Cerebras Model Zoo Extensions#
This module contains integrations of external tools to the Trainer.
Downstream Validation Callbacks#
The set of callbacks that implement eval harness, i.e. external frameworks for running
downstream validation with the Trainer
.
BigCodeEvalHarness
- class cerebras.modelzoo.trainer.extensions.bigcode.BigCodeEvalHarness(bigcode_args, keep_data_dir=False, every_n_vals=1, flags=None, name_scope=None, batch_size=None, data_dir=None, max_sequence_length=None, tokenizer_file_path=None, eos_id=None, **dataloader_args)[source]#
Bases:
cerebras.modelzoo.trainer.callbacks.callback.ValidationCallback
ValidationCallback class to run BigCode’s Evaluation Harness.
- Parameters
bigcode_args (Union[cerebras.modelzoo.trainer.extensions.bigcode.bigcode_eval_harness.BigCodeCLIArgs, Dict[str, Any]]) – BigCodeCLIArgs dataclass or dict capturing BCEH’s CLI args
keep_data_dir (bool) – Specifies whether dumped data samples should be kept for reuse. Defaults to False, i.e. data samples are deleted after the run.
every_n_vals (int) –
Run the BigCode eval harness script every N validations. e.g. If the eval_frequency is set to 200 and N=2,
then BigCode eval harness runs every 400 training steps.
The BigCode eval harness script will also always run after the final training iteration.

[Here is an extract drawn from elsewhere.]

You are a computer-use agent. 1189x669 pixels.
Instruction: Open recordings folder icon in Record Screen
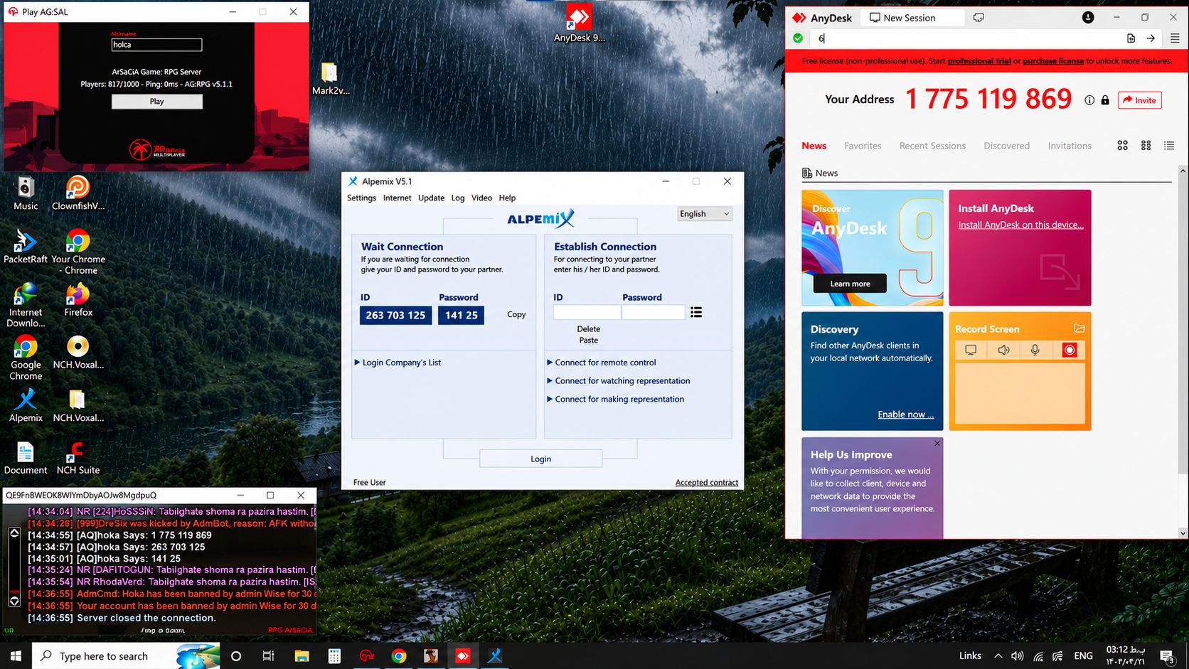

flags (Optional[dict]) – A optional dictionary of scoped global flags to set during the BigCode eval harness run.
name_scope (Optional[str]) – An optional string that gets added to the trainer’s name scope.
batch_size (Optional[int]) – Batch size to BigCodeEvalHarness to preprocess input data samples from the specified eval harness tasks.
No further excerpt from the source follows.